Text passage:
-- Opening Marker --
Calculate the spread of the price and quantity_sold variables to understand how they differ from their means, and analyze how promotion might influence these values.

Hint 2

For descriptive statistics about central tendencies:
1. Call the summary() function
2. Specify the data as sales_data
For descriptive statistics about spread:
1. Call the range() function for sales_data and the price and quantity_sold variables – be sure to remove NA values from the calculation
2. Call the IQR() function for sales_data and the price and quantity_sold variables – be sure to remove NA values from the calculation
3. Call the sd() function for sales_data and the price and quantity_sold variables – be sure to remove NA values from the calculation

  summary()
  range()
  IQR()
  sd()

Fully worked solution:

1summary(sales_data)
2table(sales_data$region)
table(sales_data$category)
table(sales_data$promotion)
-- Closing Marker --
[Stored records]
-- Opening Marker --
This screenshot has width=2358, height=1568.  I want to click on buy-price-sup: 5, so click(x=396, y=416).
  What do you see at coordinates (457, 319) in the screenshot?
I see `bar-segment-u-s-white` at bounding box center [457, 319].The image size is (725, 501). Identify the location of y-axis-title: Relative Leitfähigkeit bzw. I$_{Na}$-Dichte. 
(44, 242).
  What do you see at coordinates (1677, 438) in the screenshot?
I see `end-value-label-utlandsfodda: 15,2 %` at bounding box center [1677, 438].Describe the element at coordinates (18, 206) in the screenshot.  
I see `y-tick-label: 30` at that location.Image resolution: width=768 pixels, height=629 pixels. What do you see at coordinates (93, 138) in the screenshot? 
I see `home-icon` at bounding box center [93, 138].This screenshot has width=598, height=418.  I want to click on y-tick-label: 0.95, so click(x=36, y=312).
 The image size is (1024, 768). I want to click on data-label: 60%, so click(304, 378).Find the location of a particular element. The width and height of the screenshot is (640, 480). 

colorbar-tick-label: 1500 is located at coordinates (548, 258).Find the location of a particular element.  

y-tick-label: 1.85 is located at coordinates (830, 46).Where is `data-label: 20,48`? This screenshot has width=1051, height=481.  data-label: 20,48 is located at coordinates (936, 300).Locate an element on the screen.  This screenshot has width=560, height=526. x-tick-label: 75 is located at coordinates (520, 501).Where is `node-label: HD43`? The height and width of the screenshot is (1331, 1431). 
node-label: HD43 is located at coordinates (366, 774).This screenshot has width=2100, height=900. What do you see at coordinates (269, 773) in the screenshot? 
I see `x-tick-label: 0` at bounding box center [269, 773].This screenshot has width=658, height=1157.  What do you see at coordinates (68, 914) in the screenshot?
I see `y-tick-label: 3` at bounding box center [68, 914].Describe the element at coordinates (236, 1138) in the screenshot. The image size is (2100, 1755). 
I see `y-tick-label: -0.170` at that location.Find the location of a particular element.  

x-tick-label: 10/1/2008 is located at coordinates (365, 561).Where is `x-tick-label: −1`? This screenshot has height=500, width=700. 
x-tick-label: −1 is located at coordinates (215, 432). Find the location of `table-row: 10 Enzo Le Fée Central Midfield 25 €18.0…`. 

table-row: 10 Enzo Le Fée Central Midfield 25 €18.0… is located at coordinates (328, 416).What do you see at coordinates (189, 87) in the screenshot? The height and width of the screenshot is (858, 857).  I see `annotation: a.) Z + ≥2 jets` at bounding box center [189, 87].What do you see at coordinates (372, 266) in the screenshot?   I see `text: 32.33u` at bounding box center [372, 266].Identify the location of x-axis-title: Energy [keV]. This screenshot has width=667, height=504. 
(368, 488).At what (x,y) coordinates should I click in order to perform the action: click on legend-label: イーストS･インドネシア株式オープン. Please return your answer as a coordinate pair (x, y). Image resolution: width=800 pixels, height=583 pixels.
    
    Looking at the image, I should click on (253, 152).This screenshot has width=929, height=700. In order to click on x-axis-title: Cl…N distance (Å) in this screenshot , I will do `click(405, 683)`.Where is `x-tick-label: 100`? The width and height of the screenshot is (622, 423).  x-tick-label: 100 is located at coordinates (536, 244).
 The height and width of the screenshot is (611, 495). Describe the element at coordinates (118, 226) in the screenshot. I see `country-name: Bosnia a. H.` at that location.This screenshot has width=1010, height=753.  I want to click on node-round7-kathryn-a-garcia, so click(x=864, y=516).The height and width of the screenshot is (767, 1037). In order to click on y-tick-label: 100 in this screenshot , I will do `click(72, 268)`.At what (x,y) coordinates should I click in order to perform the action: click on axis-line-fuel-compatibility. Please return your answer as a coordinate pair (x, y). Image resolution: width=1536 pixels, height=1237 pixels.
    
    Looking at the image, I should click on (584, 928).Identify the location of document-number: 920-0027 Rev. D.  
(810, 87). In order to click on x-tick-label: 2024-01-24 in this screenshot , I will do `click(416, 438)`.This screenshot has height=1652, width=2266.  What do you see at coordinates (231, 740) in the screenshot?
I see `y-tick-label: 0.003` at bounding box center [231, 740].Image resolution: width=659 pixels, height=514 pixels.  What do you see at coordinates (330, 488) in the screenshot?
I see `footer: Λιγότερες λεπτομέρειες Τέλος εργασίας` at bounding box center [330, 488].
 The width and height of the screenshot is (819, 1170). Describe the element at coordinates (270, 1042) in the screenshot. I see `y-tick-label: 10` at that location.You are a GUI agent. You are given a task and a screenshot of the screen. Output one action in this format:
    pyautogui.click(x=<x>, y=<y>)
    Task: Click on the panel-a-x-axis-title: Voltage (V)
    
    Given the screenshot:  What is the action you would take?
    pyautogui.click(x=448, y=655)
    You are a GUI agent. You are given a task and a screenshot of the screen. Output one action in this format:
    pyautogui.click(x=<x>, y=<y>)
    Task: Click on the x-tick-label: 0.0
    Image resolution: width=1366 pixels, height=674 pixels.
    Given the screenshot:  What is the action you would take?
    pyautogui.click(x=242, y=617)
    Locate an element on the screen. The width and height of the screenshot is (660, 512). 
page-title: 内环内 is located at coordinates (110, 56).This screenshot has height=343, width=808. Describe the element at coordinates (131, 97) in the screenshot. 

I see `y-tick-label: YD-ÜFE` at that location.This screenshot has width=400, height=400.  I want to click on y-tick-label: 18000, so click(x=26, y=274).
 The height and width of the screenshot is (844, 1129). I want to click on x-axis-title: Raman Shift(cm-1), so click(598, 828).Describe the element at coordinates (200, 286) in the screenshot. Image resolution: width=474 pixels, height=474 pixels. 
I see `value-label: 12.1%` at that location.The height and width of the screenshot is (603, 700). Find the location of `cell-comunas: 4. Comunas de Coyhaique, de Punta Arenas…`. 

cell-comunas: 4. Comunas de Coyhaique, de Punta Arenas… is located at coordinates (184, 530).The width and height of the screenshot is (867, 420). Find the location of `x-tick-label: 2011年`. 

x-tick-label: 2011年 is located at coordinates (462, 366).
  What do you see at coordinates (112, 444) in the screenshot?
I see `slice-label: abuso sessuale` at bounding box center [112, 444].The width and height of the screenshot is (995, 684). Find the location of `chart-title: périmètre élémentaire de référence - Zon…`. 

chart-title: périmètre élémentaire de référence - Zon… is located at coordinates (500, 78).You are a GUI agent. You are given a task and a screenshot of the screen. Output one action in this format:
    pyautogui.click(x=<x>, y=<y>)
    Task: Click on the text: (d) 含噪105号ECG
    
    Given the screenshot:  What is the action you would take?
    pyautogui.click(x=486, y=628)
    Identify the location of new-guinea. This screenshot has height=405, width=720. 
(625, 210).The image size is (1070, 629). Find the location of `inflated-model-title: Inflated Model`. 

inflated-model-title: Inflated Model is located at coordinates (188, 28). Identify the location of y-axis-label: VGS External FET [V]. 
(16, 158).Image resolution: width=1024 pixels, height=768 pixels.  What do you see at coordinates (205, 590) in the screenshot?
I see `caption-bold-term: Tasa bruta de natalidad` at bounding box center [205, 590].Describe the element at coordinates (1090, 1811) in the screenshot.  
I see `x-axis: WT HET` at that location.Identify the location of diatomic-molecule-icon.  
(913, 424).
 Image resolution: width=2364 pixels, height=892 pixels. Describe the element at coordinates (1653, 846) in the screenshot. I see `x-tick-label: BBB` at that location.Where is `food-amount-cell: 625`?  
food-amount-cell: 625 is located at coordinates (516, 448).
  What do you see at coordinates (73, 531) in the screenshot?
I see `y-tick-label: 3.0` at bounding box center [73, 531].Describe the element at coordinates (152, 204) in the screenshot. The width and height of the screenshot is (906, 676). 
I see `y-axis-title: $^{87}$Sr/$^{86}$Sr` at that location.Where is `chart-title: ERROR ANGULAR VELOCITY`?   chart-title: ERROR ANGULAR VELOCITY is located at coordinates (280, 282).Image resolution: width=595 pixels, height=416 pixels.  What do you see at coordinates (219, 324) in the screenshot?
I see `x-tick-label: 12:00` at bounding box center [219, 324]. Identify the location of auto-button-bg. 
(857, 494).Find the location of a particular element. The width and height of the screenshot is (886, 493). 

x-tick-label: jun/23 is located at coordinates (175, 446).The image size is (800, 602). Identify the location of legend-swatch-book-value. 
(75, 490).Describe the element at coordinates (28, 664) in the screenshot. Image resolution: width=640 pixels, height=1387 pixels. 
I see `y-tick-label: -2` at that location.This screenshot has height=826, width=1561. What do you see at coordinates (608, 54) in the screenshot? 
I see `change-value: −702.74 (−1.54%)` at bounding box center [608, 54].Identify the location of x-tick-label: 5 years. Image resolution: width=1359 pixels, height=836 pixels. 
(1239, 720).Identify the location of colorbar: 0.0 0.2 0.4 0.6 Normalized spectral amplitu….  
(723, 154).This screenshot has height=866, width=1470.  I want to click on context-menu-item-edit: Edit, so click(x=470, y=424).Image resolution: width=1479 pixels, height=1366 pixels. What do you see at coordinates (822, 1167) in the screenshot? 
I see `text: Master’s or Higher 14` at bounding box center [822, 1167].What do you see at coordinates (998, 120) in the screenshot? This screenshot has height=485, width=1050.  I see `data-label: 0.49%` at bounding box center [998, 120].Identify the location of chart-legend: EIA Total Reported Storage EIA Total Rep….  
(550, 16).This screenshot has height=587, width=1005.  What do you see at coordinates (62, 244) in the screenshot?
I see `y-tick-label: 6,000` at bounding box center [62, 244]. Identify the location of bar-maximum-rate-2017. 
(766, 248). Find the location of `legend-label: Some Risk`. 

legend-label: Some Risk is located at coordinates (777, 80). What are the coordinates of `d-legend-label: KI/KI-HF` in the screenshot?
-- Closing Marker --
Check your understanding:
A: Reproduce the portion of the descriptive statistics hint starting with "Calculate the spread" and going on through "influence these values.".
B: Answer these questions using the descriptive statistics hint:
(i) Which function is called to obtain descriptive statistics about central tendencies?
(ii) Which two variables does the text say to examine for spread?
(iii) What must be removed from the calculation when calling the range(), IQR(), and sd() functions?

Solution set:
A:
Calculate the spread of the price and quantity_sold variables to understand how they differ from their means, and analyze how promotion might influence these values.

B:
(i) The summary() function.
(ii) The price and quantity_sold variables.
(iii) NA values.